First, we must increase vaccine access for kids and adolescents. Our Vaccine Equity Planner shows that the number of sites offering the vaccine for kids 5 to 11 is around 40% of all sites nationwide. For comparison, nearly 69% of all sites offer the adult dose of the Pfizer vaccine. Vaccine deserts, always present throughout the rollout, have been exacerbated for younger populations, with fewer vaccinators prepared to support children and their parents or guardians throughout the process.

In some rural Tennessee counties, for example, child vaccination rates remain in the single digits, as parents may need to drive longer distances because of a lack of nearby providers. Research shows a stark rural-urban divide: 54% of urban kids 12 to 17 are vaccinated compared with 35% of rural kids. Increasing partnerships with community organizations and accelerating reimbursements for pediatricians promoting vaccine education and confidence can help us close this gap.

Second, we must streamline the appointment process, making it easy for all generations to book an appointment. Many sites offer a host of vaccine types, boosters and pediatric doses, as well as flu vaccines. Families should be able to easily book multiple appointments and get themselves and their children vaccinated in one visit. Biden’s plan includes ​​a call on federal pharmacy partners to implement family-based scheduling in the coming months. This should happen immediately. Offering vaccines for adults in pediatricians’ offices helps the whole family.

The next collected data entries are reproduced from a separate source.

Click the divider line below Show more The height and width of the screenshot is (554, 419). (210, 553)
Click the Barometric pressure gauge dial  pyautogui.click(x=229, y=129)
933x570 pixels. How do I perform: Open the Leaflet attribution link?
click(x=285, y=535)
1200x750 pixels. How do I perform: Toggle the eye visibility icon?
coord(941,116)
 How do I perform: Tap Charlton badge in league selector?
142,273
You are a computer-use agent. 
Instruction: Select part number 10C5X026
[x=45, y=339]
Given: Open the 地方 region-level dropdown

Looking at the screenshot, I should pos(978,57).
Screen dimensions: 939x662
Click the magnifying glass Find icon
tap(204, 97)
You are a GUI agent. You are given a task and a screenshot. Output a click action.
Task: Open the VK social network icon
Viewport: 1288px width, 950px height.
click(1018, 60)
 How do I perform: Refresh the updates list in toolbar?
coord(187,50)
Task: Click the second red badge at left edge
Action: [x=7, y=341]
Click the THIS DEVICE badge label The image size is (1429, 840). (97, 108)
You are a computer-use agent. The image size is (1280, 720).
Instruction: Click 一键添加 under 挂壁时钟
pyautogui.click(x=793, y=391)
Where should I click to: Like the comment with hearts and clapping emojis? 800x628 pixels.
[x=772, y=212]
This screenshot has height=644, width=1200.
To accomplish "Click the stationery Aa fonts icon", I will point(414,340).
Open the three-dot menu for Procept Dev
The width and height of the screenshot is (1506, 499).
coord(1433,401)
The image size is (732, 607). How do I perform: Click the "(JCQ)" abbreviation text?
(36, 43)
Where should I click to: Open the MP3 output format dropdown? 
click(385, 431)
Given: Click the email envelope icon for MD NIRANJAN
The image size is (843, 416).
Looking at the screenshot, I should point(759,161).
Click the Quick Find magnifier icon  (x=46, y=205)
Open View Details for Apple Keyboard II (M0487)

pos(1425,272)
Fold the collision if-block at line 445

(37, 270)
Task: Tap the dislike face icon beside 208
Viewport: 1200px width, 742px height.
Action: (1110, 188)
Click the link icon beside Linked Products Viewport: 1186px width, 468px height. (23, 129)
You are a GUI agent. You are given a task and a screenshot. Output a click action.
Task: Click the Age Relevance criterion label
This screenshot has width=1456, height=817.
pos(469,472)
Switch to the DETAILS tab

Third, as families gather this holiday season, we must promote vaccination. The data is clear: Messaging around vaccinations protects loved ones. In addition, we support the ongoing efforts by families to decrease transmission by deploying rapid tests, evidence-based masking and improving ventilation when possible. We know that the most trusted messengers are within our own communities — friends or family talking about the benefits of vaccines may push some reluctant people into opting for vaccination.

Fourth, we must do all we can to lessen the barriers to vaccination for adults and kids. While the enforcement of OSHA’s emergency temporary standard is currently paused due to litigation, we join the president’s call on employers to continue providing paid time off for employees’ boosters and consider making accommodations for parents and guardians needing time off. We believe employers should roll out family vaccine days. In addition, resources and staffing should be directed to community-based organizations with proven records of serving underserved communities. This December, vaccine should be offered at community block parties, schools, construction manufacturing sites and agricultural fields.

Cases in children rose 16% over the last week and 32% over the last two weeks, according to the American Academy of Pediatrics. With 95% of the American population now eligible to be vaccinated, now is the time for a renewed focus on vaccinating all generations. The omicron variant has arrived in the U.S. ahead of the holidays, and to protect the public from it — and future variants — our shield is population immunity.

The vaccination of all families is our fastest route.

Rebecca Weintraub, M.D., is an assistant professor at Harvard Medical School and associate physician at Brigham and Women’s Hospital, and leads Better Evidence at Ariadne Labs. Benjy Renton is an analyst at Ariadne Labs. John Brownstein, Ph.D., is the chief innovation officer at Boston Children’s Hospital and a professor at Harvard Medical School.